✅ Data Validation in Accelerator
The Accelerator platform includes a powerful, built-in data validation system that ensures datasets conform to expected formats, standards, and quality rules before being used in computational workflows.
🧩 Supported Data Types
1. CSV Timeseries
- Tabular data representing values over time
- Required columns:
time,variable,value
2. Regional Timeseries
- Tabular data with spatial breakdown
- Required columns:
region,variable,value,time
3. Raster Timeseries
- Spatial datasets (e.g., GeoTIFF) representing time-indexed grids
- One file per timestep, with appropriate metadata (CRS, nodata)
Note: Vector datasets (e.g., polygons) are not directly validated.
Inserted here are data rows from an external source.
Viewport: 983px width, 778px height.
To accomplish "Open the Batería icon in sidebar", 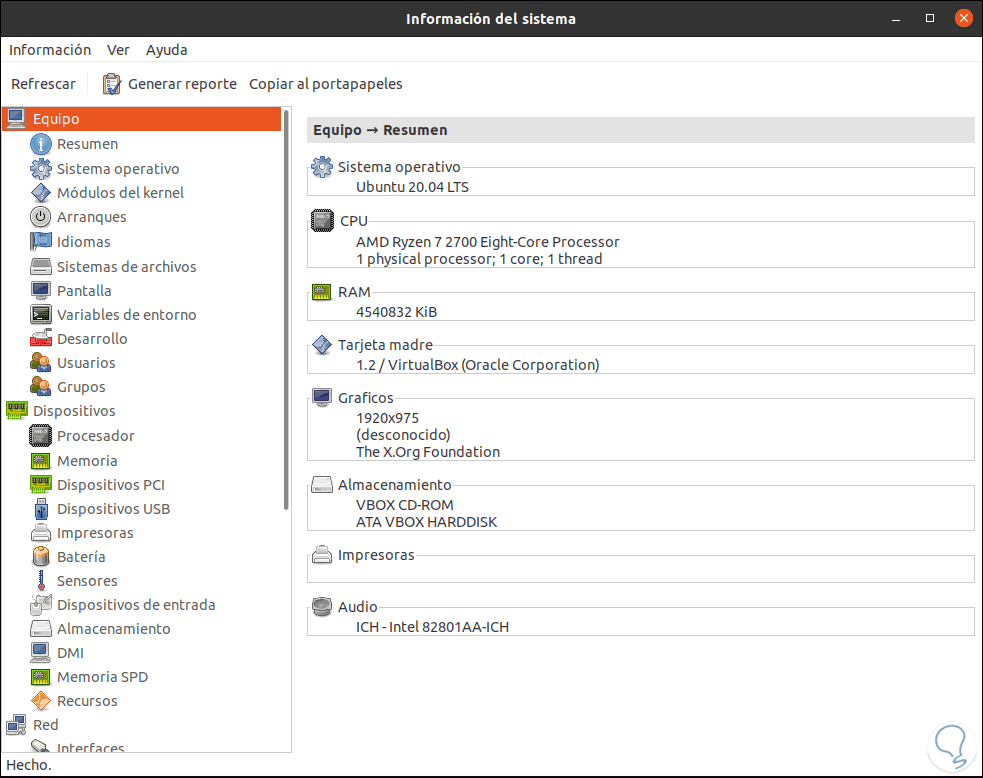I will coord(41,557).
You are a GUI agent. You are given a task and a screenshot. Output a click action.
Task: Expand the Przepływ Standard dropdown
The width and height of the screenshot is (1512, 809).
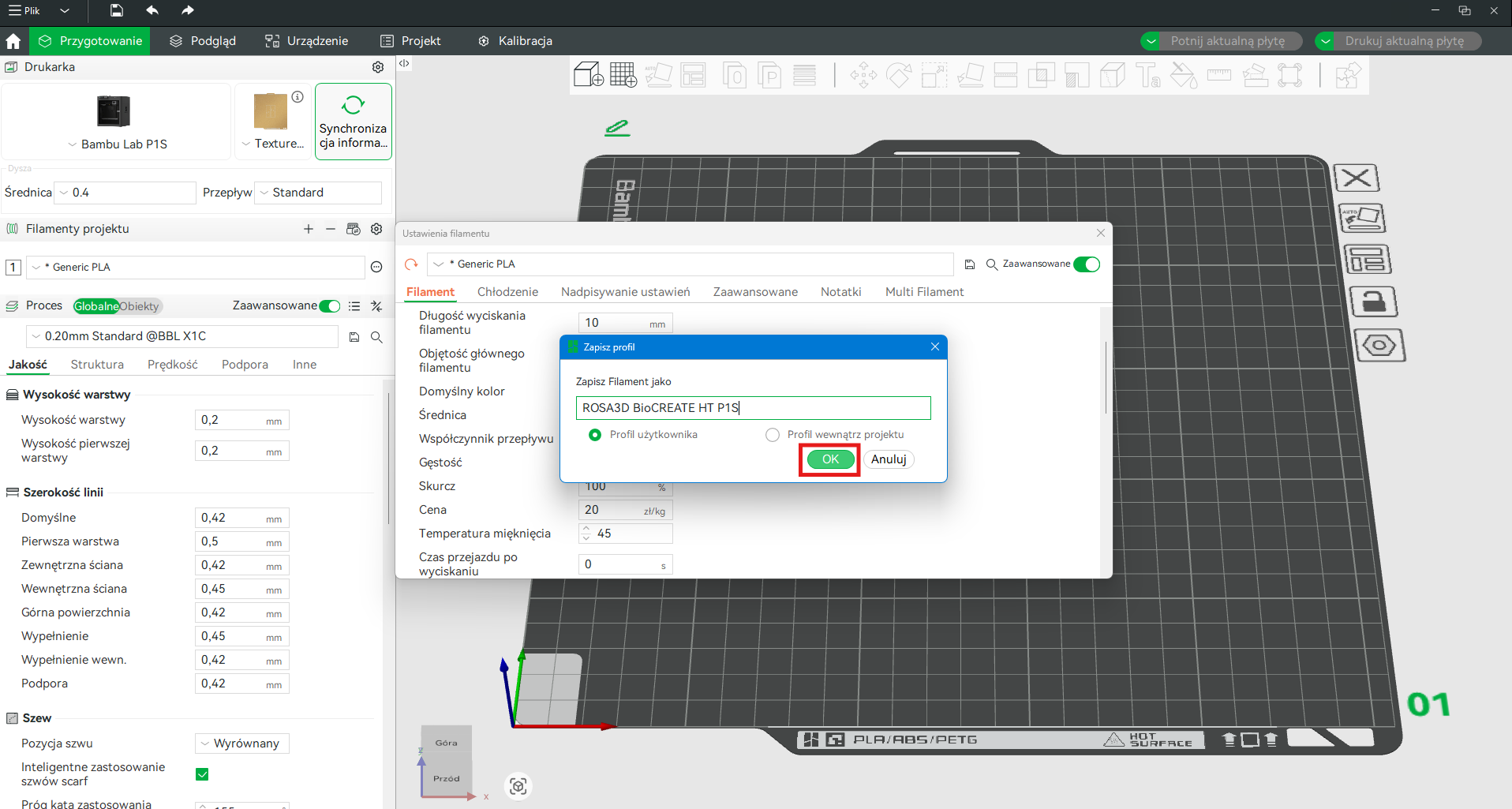point(318,193)
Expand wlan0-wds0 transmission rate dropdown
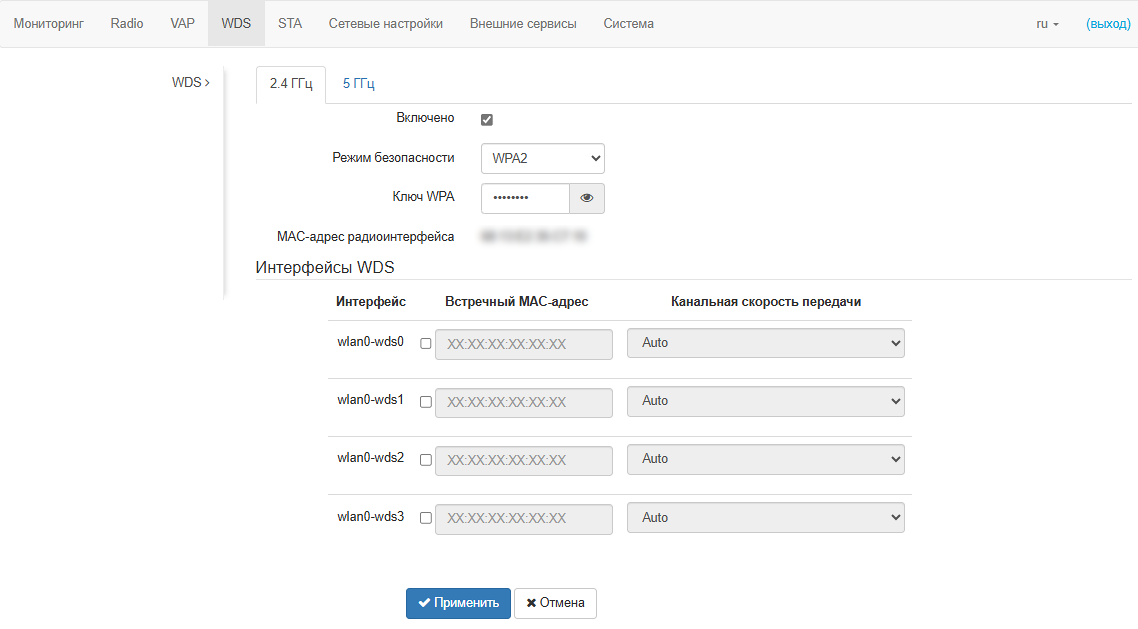This screenshot has width=1138, height=629. click(765, 343)

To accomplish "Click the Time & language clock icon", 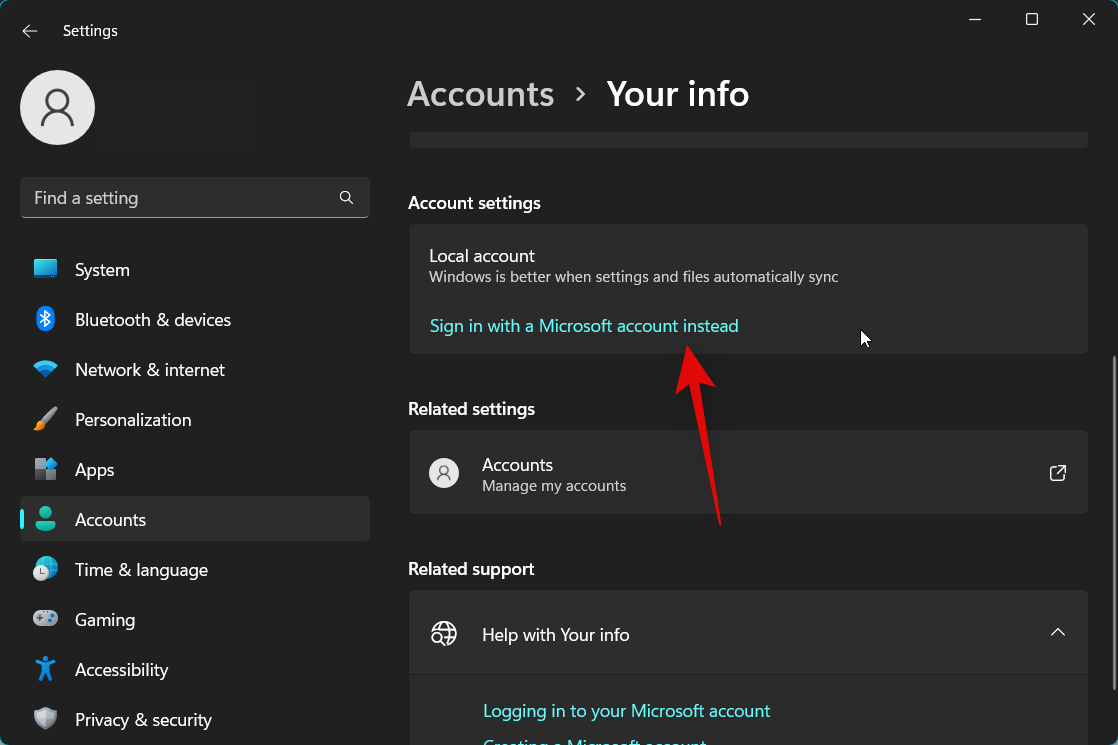I will pyautogui.click(x=46, y=569).
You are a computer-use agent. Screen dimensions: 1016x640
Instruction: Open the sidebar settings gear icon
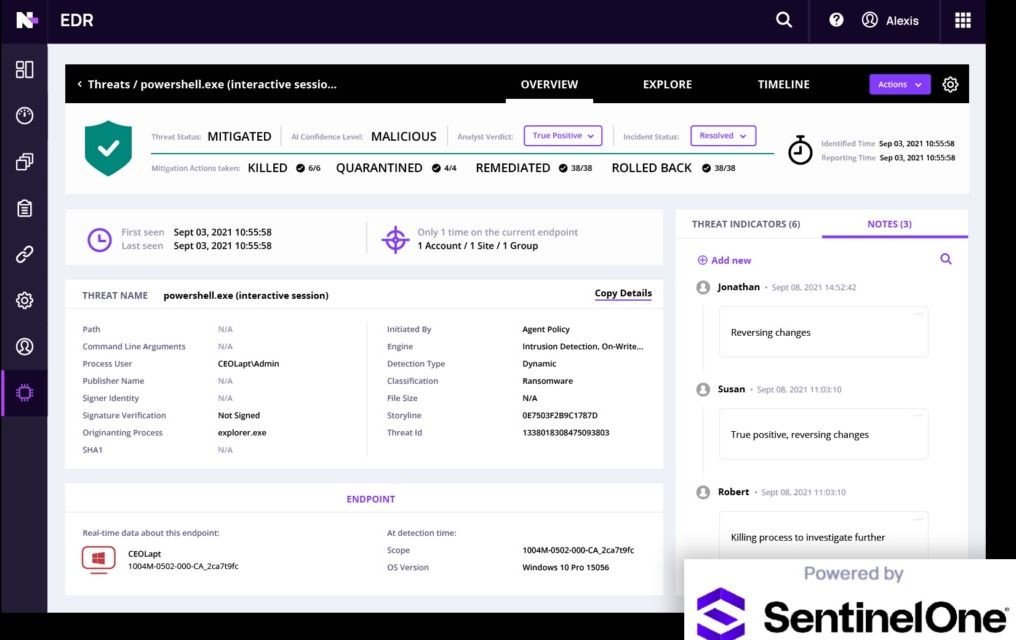point(24,300)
They are typically used as supporting spatial layers (e.g., via GeoJSON or PMTiles) and integrated within routines that consume regional timeseries.
🔍 Validation Layers
🧱 Type Validation (Built-in)
Each data type includes a set of core validation rules:
- File type and format checks
- Structural column requirements (for CSV)
- Metadata validation (for raster)
⚙️ Custom Validation Rules
Users can define additional JSON-based rule sets to validate content-specific expectations:
- Required or allowed variable names
- Value ranges (e.g., temperatures between -50 and 60)
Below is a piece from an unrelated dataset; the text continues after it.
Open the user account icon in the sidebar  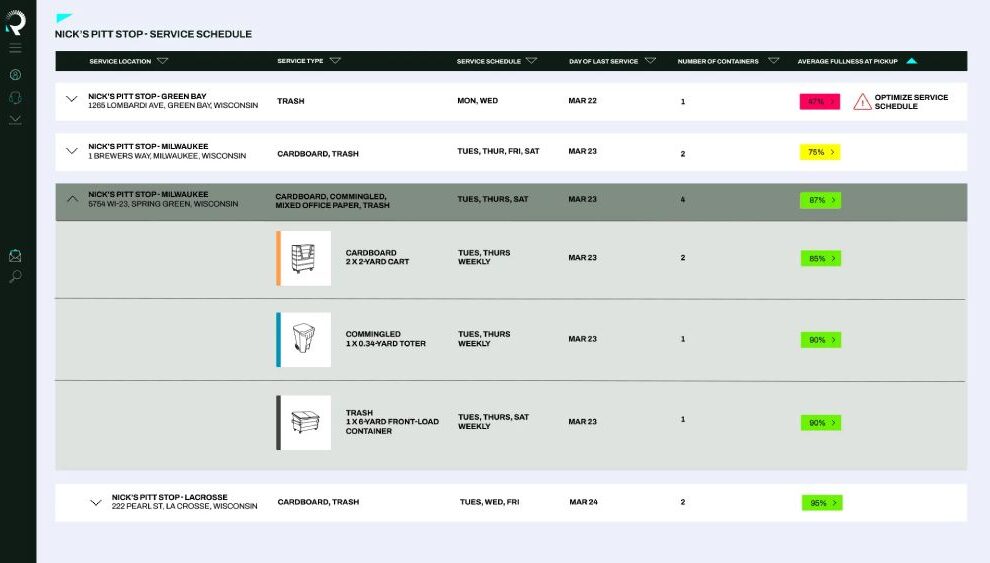pyautogui.click(x=15, y=75)
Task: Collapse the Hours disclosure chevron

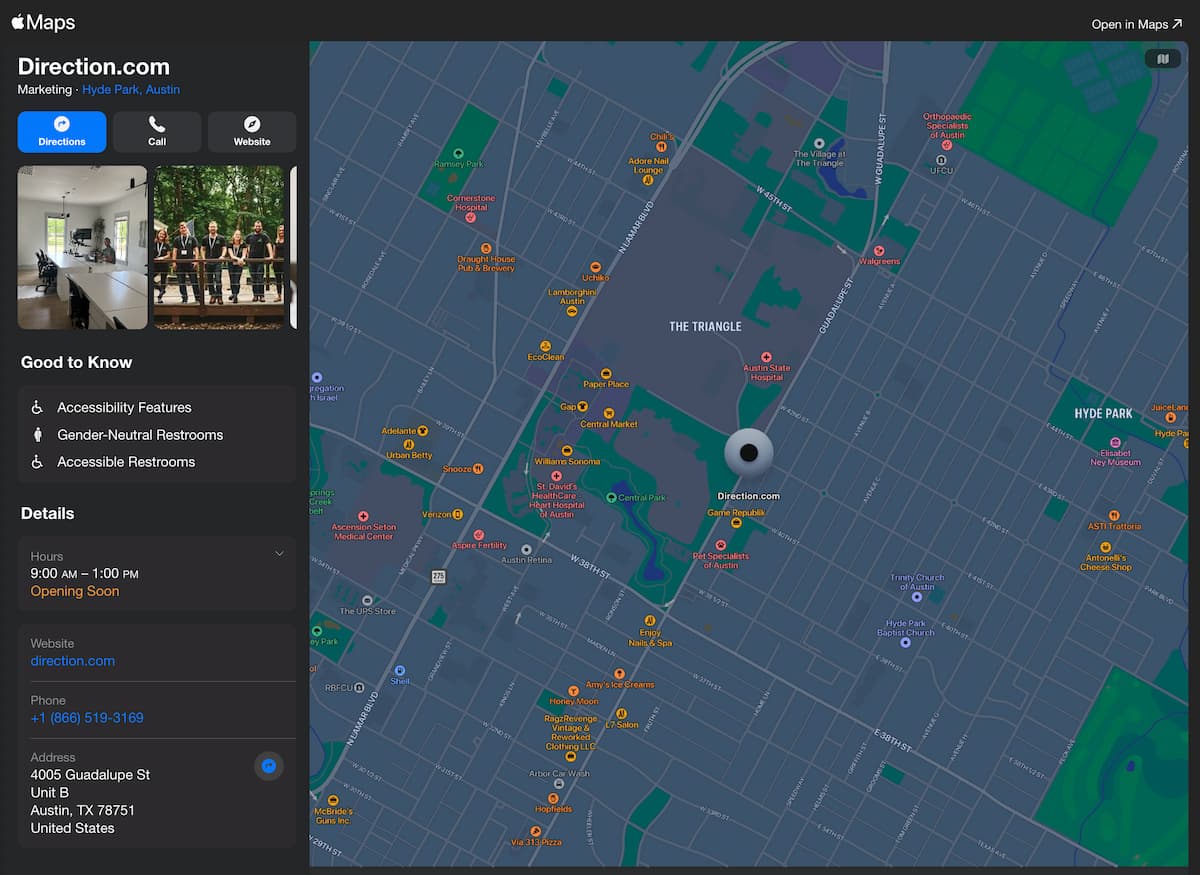Action: click(x=279, y=553)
- Allowed units or categories
- Logical checks (e.g., monotonic time, no missing values)
These rules enhance quality control and enforce domain-specific standards.
📦 Validation Schemas
Validation rules can be bundled into schemas — reusable JSON templates registered on the platform.
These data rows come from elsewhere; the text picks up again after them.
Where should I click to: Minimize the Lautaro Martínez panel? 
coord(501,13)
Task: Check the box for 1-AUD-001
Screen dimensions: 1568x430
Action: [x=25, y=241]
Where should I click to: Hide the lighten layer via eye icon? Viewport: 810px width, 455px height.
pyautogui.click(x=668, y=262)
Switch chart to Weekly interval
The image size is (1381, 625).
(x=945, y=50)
- Each schema has a unique identifier
- Can be referenced in:
- Routines
- Pipelines
- Manual dataset validation processes
Benefits
- Reuse: Apply the same validation across multiple datasets
- Share: Collaborate with teams using common standards
- Enforce: Automate checks before workflows consume data
💡 Use Cases
🔁 Harmonizing Datasets
- Apply validation schemas to datasets from different sources
- Standardize structure before ingestion
- Improve interoperability across workflows
🔄 Reusable Computational Modules
- Declare validation schema requirements in a routine
- Ensure routines only accept datasets with expected shape
- Avoid hidden data assumptions, simplify reuse
🔗 Pluggable Workflows
- Define dataset requirements as part of routine metadata
- Allow upstream producers to align to schema
- Enable modular, composable data pipelines
🛠️ Integration
Validation can be triggered as part of:
- Routine execution
- Manual validation tool
- Dataset registration step
Routines like
Regional Timeseries Validatoruse this feature automatically.
🧭 Summary
| Feature | Description |
|---|---|
| Built-in Type Checks | Validate CSV and raster structure |
| User-Defined Rules | Create schemas with custom constraints |
| Schema Identifiers | Reuse validation rules across datasets and workflows |
| Integrated with Routines | Compatible with data loading and validation flows |
| Optional Vector Use | Vector data is not validated directly, but used to interpret region fields |
Data validation is not just about integrity — it's the foundation for **trustworthy, reproducible, and modular workflows ** on the Accelerator platform.